Clarke, who could not be reached for comment Thursday, also hit some rough patches while at BLM.

Clarke was investigated by the Office of the Inspector General (OIG) in 2003 for failing to recuse herself from discussing Utah-related issues, which she had agreed to do upon taking the BLM director's post to avoid conflicts of interest. Included were briefings on what became a scandal-plagued, and ultimately unsuccessful exchange of federal and state land in the San Rafael Swell. But Clarke was cleared of wrongdoing two years later.

Another ethics complaint was brought against Clarke last year over her alleged involvement in a dispute over grazing rights in the Grand Staircase-Escalante National Monument. But no findings have ever been released.

Clarke's old boss, former Rep. Jim Hansen, says such incidents owed more to political infighting than actual misdeeds. He calls Clarke a gutsy administrator who wasn't afraid of making enemies, and probably paid a price for it.

"Yes, she had some turbulent times, but so be it," said Hansen, who hired Clarke in 1987, the start of what became a seven-year stint in his office. "Nobody gets out of Washington without running into that. That's part of the deal."

Clarke also worked as an aide to the late Sen. Wallace F. Bennett. She replaced Ted Stewart as the state's Department of Natural Resources director in 1998.

Former BLM Director Patrick Shea, also a Utah resident, says Clarke was a capable manager, but an outsider who lacked vital backing above and below her in the agency and Interior Department.

"Kathleen's record at the Department of Natural Resources proved she could do a great job with support from Governor [Mike] Leavitt, but she didn't really get that with [former Interior Secretary] Gale Norton," said Shea, now a Salt Lake City attorney. "And, she had a Karl Rove in the White House who told the land managers what to say and when not to answer questions.
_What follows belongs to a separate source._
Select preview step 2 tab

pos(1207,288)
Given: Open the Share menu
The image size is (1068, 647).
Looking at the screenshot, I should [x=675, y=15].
"I think she was in an untenable position from the very start."

Rumors of Clarke's departure had been circulating around the BLM for weeks. It is unclear how much of the decision to leave was hers - or if it was a case of Kempthorne looking to put his own stamp on the agency.

Hansen believes it is the former that drove the decision.

"Her kids are here. Her grandkids are here. I think she just wanted to come home," he said.

Stevens, the state's public lands policy director, says he is worried about Kempthorne's ability to find an adequate replacement for Clarke, with time running out on the Bush administration's calendar.

''Who are you going to find who's willing to go into a job where it's very possibly only going to be a two-year thing?'' he asked.

But conservation groups, who cheered Clarke's departure, hope the change signals a political shift by the Bush administration on the environment.

"This is an opportunity for the administration to move back toward the center and appoint someone who will take a longer-term view toward the management of our public lands," said Liz Thomas, an attorney with the Southern Utah Wilderness Alliance.

A possible replacement for Clarke might be BLM Deputy Director Jim Hughes.

Hughes has been Clarke's deputy since 2002 and is respected among Republicans and Democrats. He also worked for the New Mexico congressional delegation, which could help win the approval of Senate Energy and Natural Resources Committee Chairman Jeff Bingaman.


* Reporter ROBERT GEHRKE contributed to this story.

Clarke's stormy tenure

Highlights of Kathleen Clarke's tenure as head of the Bureau of Land Management

* Clarke became the first female director of the BLM on Jan. 2, 2002.

* She was investigated for undue influence over appraisals as part of a failed federal- state land exchange involving the San Rafael Swell. She was cleared of any wrongdoing.

* Clarke presided over a huge increase in oil and gas exploration and drilling permits on federal lands in the West.